Mon­des ara­bes

Editorial du numéro 21/2019

Data di pubblicazione
07-11-2019

Derrière l’appellation générique «monde arabe» se cachent souvent des représentations tranchées, inexactes. En passant en revue les textes qui ont été publiés ces dernières années sur la question, l’aspect patrimonial semble se tailler la part du lion. Chez beaucoup d’historiens de l’architecture, les biais orientalistes ont la vie dure. Trop souvent, architecture et ville arabes se résument à la maison à patio et à la médina. Cela fait pourtant bien un siècle que l’immense majorité des populations de Rabat, de Tunis et du Caire ne vit plus dans ces modèles caducs.

Depuis les «printemps arabes», une autre perception a émergé. Les sociologues de l’urbain y ont vu le retour de l’espace public comme lieu d’expression des luttes politiques. Les scènes aux parfums de révolte et de liesse populaire sur la place Tahrir ou encore aujourd’hui à Beyrouth inondent les médias. Les revues d’architectures ont repris ces thèmes. Mais il ne faut pas oublier que l’espace public est le théâtre des luttes palestiniennes depuis bien longtemps.

Aux côtés de cet Orient tantôt fantasmé, tantôt craint, pour beaucoup d’architectes, les villes des pays du Golfe fonctionnent comme des anti-modèles immoraux. Alors qu’en Occident, la décroissance est au goût du jour, l’artifice et la démesure de Dubaï ou d’Abou Dhabi choquent. Or, ces villes ne font pas exception, elles poursuivent et amplifient la compétition que se livraient hier les métropoles d’Europe et d’Amérique du Nord et que se livrent aujourd’hui celles d’Asie et d’Afrique.

Ces représentations paradoxales souffrent, chacune à leur manière, d’essentialisation. À force de chercher des similitudes là où il n’y en a pas, elles en oublient que le monde arabe n’est pas unitaire.
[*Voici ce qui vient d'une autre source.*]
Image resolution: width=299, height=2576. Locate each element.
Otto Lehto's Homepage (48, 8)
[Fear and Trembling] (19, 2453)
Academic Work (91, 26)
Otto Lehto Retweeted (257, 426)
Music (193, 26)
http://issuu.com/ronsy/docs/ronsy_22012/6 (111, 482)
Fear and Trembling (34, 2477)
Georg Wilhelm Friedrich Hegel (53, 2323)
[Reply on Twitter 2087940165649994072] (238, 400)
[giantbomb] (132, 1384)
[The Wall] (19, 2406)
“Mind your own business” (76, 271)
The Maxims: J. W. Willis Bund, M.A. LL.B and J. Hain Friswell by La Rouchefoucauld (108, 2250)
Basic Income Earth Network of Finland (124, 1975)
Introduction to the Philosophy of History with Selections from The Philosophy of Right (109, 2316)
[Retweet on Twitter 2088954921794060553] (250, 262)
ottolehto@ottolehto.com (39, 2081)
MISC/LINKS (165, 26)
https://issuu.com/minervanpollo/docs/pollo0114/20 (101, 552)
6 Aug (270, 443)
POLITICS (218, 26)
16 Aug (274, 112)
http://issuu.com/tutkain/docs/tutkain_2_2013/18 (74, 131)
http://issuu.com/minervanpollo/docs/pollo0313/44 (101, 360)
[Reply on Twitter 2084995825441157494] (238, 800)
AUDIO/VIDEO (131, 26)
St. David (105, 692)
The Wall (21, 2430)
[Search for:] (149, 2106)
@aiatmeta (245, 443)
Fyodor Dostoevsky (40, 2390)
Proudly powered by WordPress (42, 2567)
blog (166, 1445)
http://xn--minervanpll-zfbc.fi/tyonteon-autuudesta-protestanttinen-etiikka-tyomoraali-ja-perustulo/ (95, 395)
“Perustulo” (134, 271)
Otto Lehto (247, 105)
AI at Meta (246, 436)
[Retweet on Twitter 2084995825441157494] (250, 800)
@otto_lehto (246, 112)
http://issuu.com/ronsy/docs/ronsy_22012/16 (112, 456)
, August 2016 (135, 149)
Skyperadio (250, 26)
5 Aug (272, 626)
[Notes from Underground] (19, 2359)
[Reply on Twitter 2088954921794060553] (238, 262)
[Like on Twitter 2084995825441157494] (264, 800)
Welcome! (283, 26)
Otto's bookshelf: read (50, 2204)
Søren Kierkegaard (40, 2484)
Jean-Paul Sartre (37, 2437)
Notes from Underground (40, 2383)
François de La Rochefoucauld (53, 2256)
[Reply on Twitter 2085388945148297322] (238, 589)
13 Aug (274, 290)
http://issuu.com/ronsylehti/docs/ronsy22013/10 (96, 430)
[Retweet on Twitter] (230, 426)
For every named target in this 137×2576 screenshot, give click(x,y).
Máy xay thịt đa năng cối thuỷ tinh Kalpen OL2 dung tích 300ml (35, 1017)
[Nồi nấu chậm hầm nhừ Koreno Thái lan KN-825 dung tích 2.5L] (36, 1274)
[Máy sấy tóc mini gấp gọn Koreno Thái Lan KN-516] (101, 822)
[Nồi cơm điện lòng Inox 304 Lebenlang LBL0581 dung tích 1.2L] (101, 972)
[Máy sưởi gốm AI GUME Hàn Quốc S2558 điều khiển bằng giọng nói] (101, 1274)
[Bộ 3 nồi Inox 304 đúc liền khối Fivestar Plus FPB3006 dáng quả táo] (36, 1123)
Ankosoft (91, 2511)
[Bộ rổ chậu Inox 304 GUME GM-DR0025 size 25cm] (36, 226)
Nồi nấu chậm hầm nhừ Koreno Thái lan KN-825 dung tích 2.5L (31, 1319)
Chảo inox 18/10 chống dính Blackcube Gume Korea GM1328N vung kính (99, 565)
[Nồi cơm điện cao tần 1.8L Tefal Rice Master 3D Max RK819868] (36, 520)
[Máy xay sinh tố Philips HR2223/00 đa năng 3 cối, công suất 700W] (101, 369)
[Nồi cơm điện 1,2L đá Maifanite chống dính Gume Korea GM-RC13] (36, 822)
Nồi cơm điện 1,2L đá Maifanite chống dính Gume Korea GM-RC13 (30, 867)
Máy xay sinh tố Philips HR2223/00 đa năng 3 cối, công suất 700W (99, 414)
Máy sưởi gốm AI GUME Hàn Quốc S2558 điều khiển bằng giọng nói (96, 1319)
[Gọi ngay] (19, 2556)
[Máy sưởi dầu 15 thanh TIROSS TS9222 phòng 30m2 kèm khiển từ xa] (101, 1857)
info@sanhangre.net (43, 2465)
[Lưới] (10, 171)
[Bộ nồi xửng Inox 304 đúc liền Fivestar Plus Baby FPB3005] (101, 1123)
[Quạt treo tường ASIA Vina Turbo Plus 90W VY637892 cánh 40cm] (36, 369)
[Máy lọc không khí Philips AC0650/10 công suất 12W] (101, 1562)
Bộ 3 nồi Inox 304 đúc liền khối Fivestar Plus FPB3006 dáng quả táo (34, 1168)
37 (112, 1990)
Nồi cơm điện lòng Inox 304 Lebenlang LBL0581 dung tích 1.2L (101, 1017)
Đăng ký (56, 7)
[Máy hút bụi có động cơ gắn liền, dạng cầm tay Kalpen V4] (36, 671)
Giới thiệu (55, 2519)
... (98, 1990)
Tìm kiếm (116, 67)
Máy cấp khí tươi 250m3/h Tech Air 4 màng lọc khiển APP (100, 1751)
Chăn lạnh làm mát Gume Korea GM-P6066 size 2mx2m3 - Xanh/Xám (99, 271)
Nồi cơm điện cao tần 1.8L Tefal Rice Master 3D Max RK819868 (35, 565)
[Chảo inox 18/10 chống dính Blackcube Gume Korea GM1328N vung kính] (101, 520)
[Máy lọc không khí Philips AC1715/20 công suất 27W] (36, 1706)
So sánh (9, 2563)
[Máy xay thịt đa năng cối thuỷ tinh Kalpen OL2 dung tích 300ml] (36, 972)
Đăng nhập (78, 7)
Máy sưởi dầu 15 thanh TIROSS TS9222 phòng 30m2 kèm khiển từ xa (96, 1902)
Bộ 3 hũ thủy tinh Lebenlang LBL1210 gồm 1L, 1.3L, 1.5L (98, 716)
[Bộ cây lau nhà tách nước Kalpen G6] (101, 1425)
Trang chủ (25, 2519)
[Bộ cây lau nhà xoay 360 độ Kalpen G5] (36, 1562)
Même si les grands enjeux métropolitains contemporains ont tendance à faire abstraction des identités locales, dans le monde arabe, comme ailleurs, les climats, les géographies, les populations, les religions et les cultures changent. L’architecture et les villes aussi.

C’est précisément la tâche que l’on s’est donnée dans ce numéro: parler des villes et d’architecture dans le monde arabe, sans forcément chercher à faire unité. Les résultats du Prix Aga Khan d’Architecture démontrent cette variété. Noura Al Sayeh, directrice du projet Pearling Path  nous fait visiter une petite île à Bahreïn qui devient une destination prisée pour toute une génération de jeunes architectes. En compagnie de l’enseignant Hicham Bou Akl et du photographe Marco Pinarelli, nous visitons l’agglomération de Beyrouth. La précieuse Muharraq contraste avec la chaotique capitale libanaise. Elles reflètent toutes deux des réalités bien différentes. Il n’y a pas un monde mais des mondes arabes.